Isle of Raasay

Isle of Raasay

The Isle of Raasay [RAAH•see] Distillery began with a blank sheet of paper and a goal to become Scotland’s leading artisanal distiller. A tiny island with a population of only 161, Raasay is located in the Hebrides [heh·bruh·deez] archipelago between the Isle of Skye and mainland Scotland. Co-founders Bill Dobbie and Alasdair Day identified Raasay as an optimal location for whisky production and received permission to revitalize the island’s nineteenth century Borodale House, establishing Isle of Raasay Distillery as the island’s first legal distillery in 2017.

While archaeological evidence suggests illicit distillation occurred on Raasay as recently as 1850, Isle of Raasay Distillery’s state-of-the-art production facility balances traditional whisky-making methods with progressive innovation to encapsulate the contemporary whisky landscape in glass. Rather than following the Scotch tradition of producing a defined style of single malt and patiently waiting for it to mature—most commonly in ex-bourbon barrels—Isle of Raasay Distillery produces six styles of single malt that are then married together in the final flagship blend. While common practice in countries such as Japan, Taiwan, and India, Isle of Raasay is the first Scottish distillery to approach production in this way.

Part of the distillery’s ethos is to distill, mature, and bottle every drop of spirit on the island to fully capture the terroir of the Hebrides. Raasay’s many lochs were formed by melting glaciers and provide the water for the distillery’s onsite well, Tobar na Ba Bàine, or Well of the Pale Cow. This water, which is used in every step of production from mashing to proofing, flows from the island’s peak, Dun Caan, and is filtered across volcanic rock and sedimentary Jurassic sandstone. The water’s enhanced minerality aids in yeast development during long, 3–5-day fermentation periods, and double distillation in Frilli copper pot stills results in spirits of astounding complexity before they even reach the barrel.

Using both peated and unpeated single malt, Isle of Raasay utilizes ex-Woodford Reserve Rye whiskey, ex-Bordeaux red wine, and new Chinkapin (also spelled Chinquapin) oak casks of varying toast and char levels to individually mature its whiskies. Once fully matured, the six whiskies are carefully blended to craft the distillery’s flagship Hebridean Single Malt. Additionally, as part of their Na Sia [neh shee-ah] series (meaning “the six” in Gaelic), Isle of Rassay Distillery offers limited single cask bottlings of each of their six whiskies that deconstruct the Hebridean blend and demonstrate the influence of each cask type on both peated and unpeated malt.

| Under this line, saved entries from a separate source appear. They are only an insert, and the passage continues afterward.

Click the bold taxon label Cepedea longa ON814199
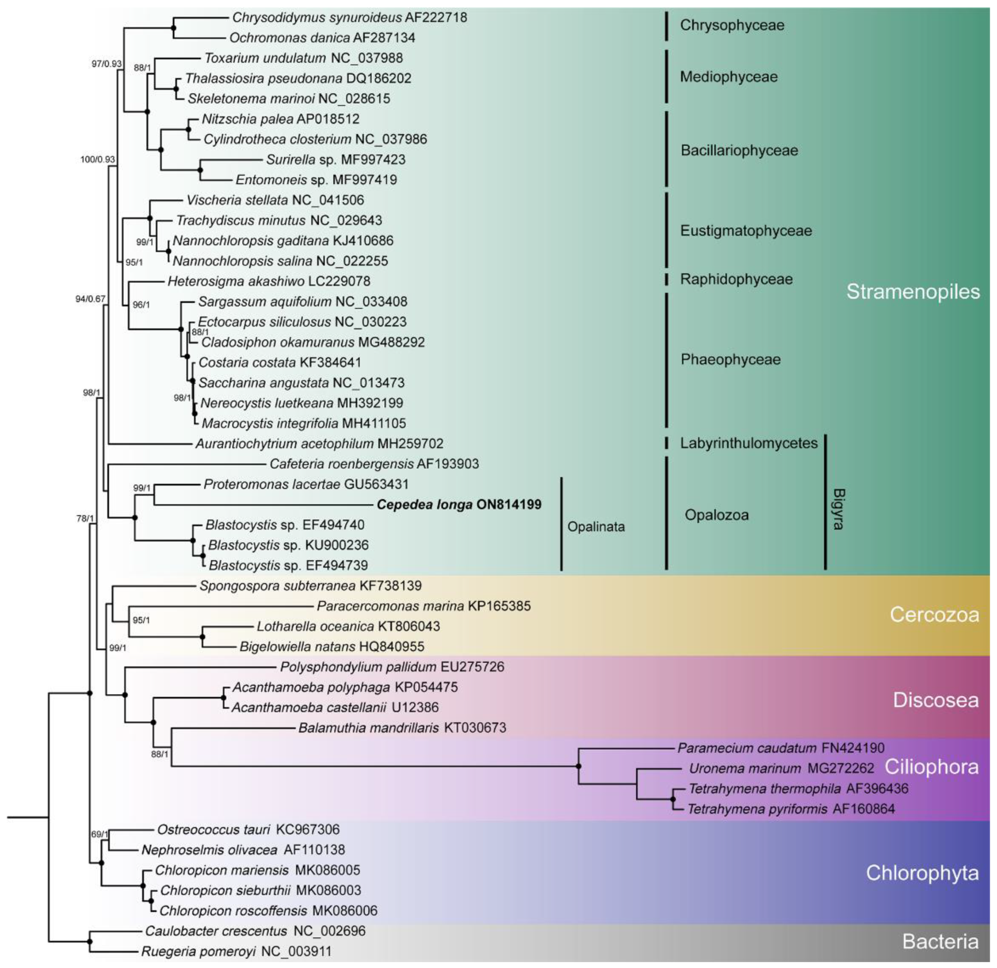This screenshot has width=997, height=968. tap(459, 505)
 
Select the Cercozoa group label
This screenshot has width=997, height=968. tap(934, 614)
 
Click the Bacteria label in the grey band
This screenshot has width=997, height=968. tap(940, 942)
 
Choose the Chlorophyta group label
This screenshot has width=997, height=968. tap(922, 873)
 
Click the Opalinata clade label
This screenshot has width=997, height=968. tap(595, 526)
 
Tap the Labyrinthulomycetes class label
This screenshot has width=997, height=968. tap(749, 443)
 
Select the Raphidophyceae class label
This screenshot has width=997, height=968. tap(736, 279)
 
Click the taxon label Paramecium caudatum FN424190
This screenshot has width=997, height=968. tap(780, 748)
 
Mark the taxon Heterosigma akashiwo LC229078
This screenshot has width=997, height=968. tap(268, 281)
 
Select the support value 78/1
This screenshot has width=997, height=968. tap(85, 519)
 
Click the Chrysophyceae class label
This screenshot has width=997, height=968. tap(732, 25)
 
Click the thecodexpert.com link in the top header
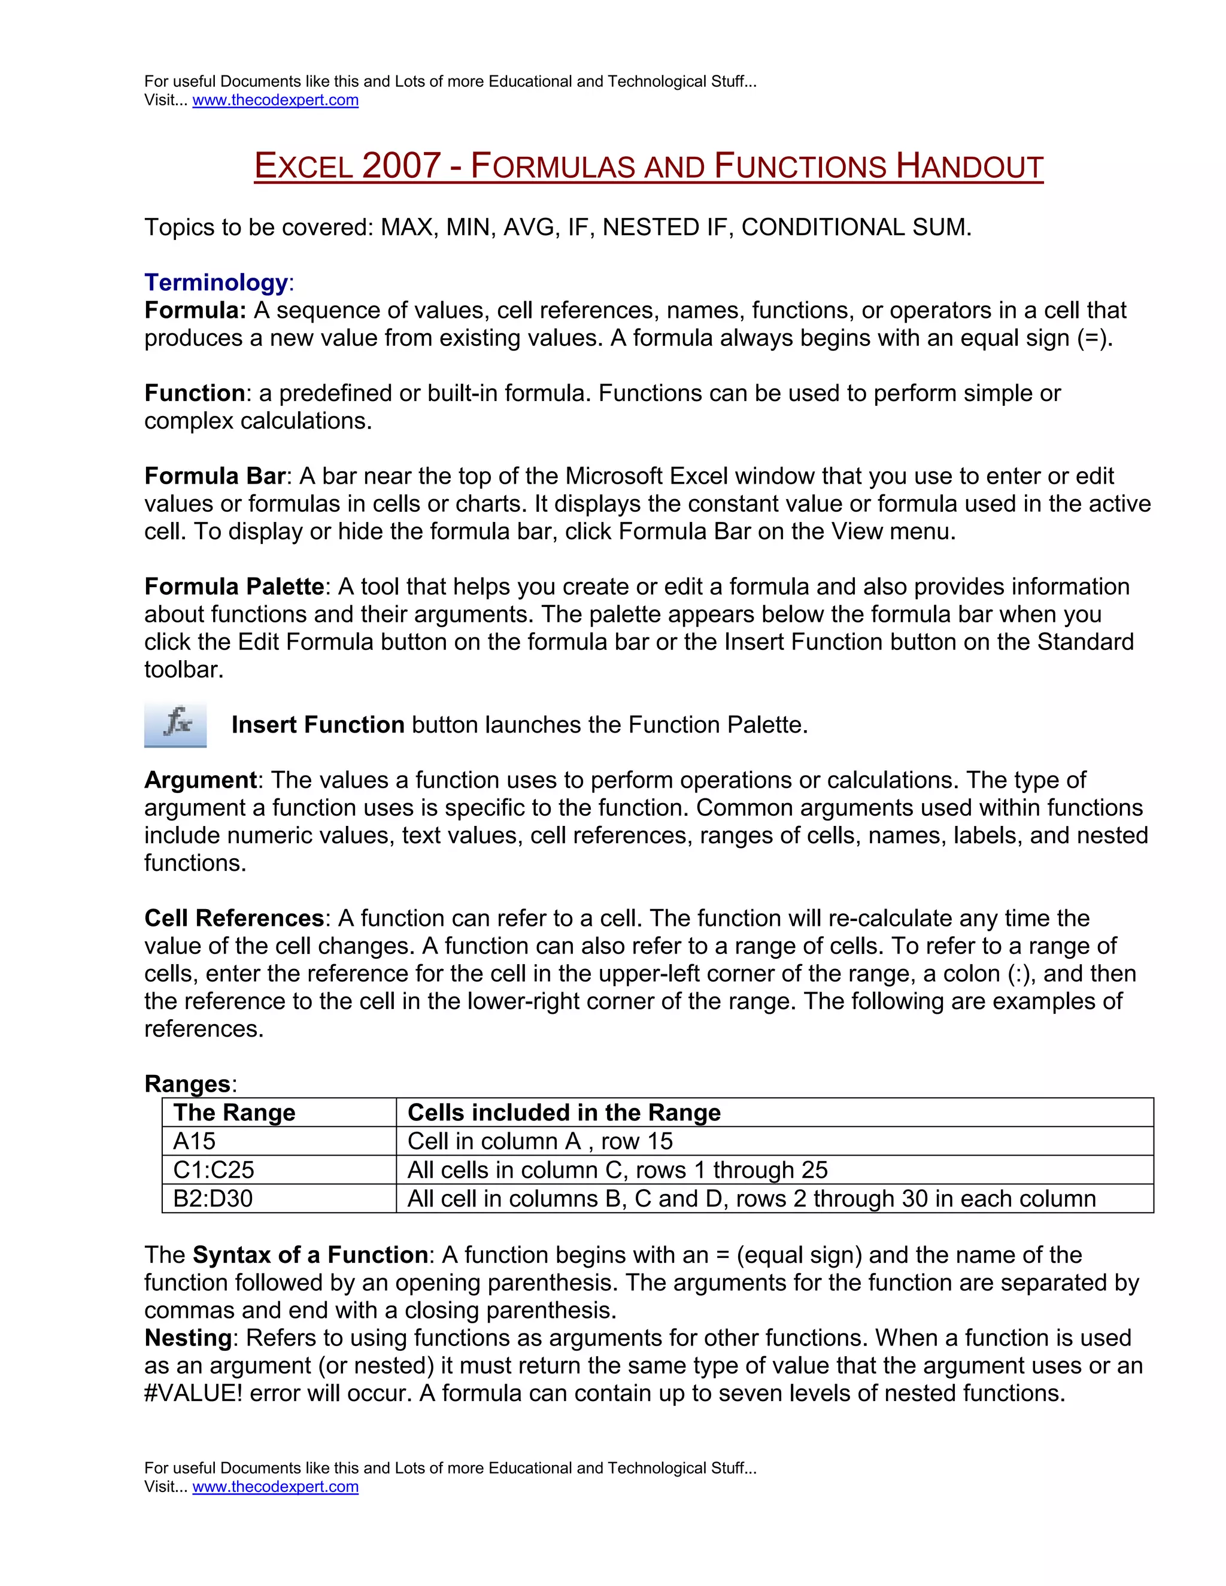pyautogui.click(x=275, y=100)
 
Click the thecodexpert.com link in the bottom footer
pyautogui.click(x=275, y=1487)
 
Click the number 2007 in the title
pyautogui.click(x=401, y=166)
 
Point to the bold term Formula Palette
pyautogui.click(x=234, y=587)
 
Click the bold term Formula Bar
pyautogui.click(x=214, y=476)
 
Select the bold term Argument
pyautogui.click(x=201, y=780)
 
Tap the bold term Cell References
pyautogui.click(x=234, y=918)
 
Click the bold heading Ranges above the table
pyautogui.click(x=187, y=1084)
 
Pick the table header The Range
pyautogui.click(x=234, y=1113)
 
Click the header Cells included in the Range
pyautogui.click(x=563, y=1113)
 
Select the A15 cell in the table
pyautogui.click(x=194, y=1141)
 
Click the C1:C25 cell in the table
pyautogui.click(x=214, y=1170)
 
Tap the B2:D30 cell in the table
pyautogui.click(x=213, y=1198)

Since its establishment, the Isle of Raasay Distillery has become embedded in the island’s tight-knit community through close work with local businesses and the creation of new job opportunities. With a focus on local production, provenance, quality, and innovation, Isle of Raasay Distillery is an exciting new addition to a long history of Scotch whisky tradition. To quote whisky writer Dave Broom, “[Isle of Raasay Distillery] is not just making alcohol, they are making spirit.”